Der Leibarzt der Zarin by Heinz G. Konsalik

Der Leibarzt der Zarin by Heinz G. Konsalik

Autor:Heinz G. Konsalik [Konsalik, Heinz G.]
Die sprache: deu
Format: epub
veröffentlicht: 2010-09-28T04:00:00+00:00


10

Marja Temrjuka saß noch immer betend in ihrem goldenen Sessel. Die Mönche sangen das zehnte Credo; drei kleine Meßdiener, Novizen des Klosters, wechselten Kerzen aus. Zwei riesenhafte Leiblakaien schwangen die noch herbeigeschaften schweren bronzenen Handglocken … Es war eine überwältigende Feier frommer Gottergebenheit, wie man sie sonst nur zu Ostern kannte.

Der Zar blieb in der Mitte des Gemachs stehen und winkte Trottau an seine Seite. Das Licht der vielen Kerzen flackerte über Iwans Gesicht.

»Wie schön sie ist«, sagte er heiser vor Erregung.

»Es ist eine herrliche Feier«, antwortete Trottau.

»Ich meine die Zarin, du Hohlkopf!« Iwan warf seinen tatarischen Mantel ab.

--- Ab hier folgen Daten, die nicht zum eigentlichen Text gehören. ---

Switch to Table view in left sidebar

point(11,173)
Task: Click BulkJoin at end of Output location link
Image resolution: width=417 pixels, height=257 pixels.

Er ließ ihn einfach zu Boden fallen und schleuderte die spitze, goldbestickte Mütze hinterher. »Hinaus!« brüllte er so laut, daß seine Stimme selbst den Chor übertönte und den kirchlichen Gesang zerschnitt wie ein Schwert. Die Stimmen schwiegen, zerflatterten, ertranken gleichsam in diesem Aufschrei. »Alles hinaus! Bei Sonnenaufgang singt ihr weiter! Der Patriarch soll die Messe lesen! Alle Popen Moskaus will ich um mich sehen! Das geweihte Kreuz will ich küssen! Aber jetzt hinaus mit euch, hinaus!«

Die Mönche rafften die Kutten und rannten aus dem Zimmer. Die Novizen hasteten ihnen nach und zum Schluß die beiden Riesen von Leiblakaien.

Er drehte sich um, machte vier lange Schritte und stand vor Marja. Mit einem harten Griff packte er ihr Festkleid und riß es über der Brust auf. Er zog es mit drei wilden Rucken vollends herunter, so daß die Zarin mit nacktem Oberkörper, unbeweglich wie aus weißem Stein gemeißelt, auf dem goldenen Sessel saß.

»Wie krank sie ist!« rief Iwan gedehnt und winkte Trottau heran. »Komm her, sieh es dir an … Ist das ein kranker Körper?«

Gehorsam trat Trottau vor die Zarin. Ihre Augen starrten durch ihn hindurch, als er sich vorbeugte und das Ohr unter ihre Brust legte. Mit einem Fußtritt schleuderte Iwan ihn zur Seite. Und dann lachte er – ein schreckliches, irres Lachen, das das Blut zu Eiswasser werden ließ.

»So heilt ein Zar die kranke Zarin!« schrie er. »Sieh es dir an, Arzt! Bleib da stehen und rühr dich nicht!«

Er zog Marja aus dem Sessel hoch und drückte sie nach hinten auf das breite Bett. Was dann geschah, war ein Anblick, der sich in Trottau hineinbrannte wie ein Brandzeichen, unauslöschbar für alle Zeiten.

Bis zum Morgengrauen stand er vor der Wand der Ikonen, während Iwan und Marja auf dem breiten Bett in einer dem Wahnsinn nahen Leidenschaft miteinander und gegeneinander tobten. Es schien, als hätten sie die Gegenwart des Arztes vergessen – aber es schien nur so.

Zweimal, mitten im höchsten Rausch der Ekstase, drehte Iwan den Kopf um und starrte Trottau an. In seinem Blick lag nicht nur Triumph, sondern auch eine Drohung, die Trottau genau verstand: Wer das gesehen hat, wer Zeuge war, wie der Zar die Zarin liebt, ist kein Mensch mehr, er ist nur noch ein Ding. Nein, nicht einmal das! Er ist nichts als die Luft, welche die heißen, schwitzenden Körper umweht. Luft, die man hinausscheucht, indem man die Fenster öffnet.

Nach zwei Stunden fiel Iwan schließlich völlig ermattet aus dem Bett und lag halb ohnmächtig auf den Fellen, die den Boden bedeckten.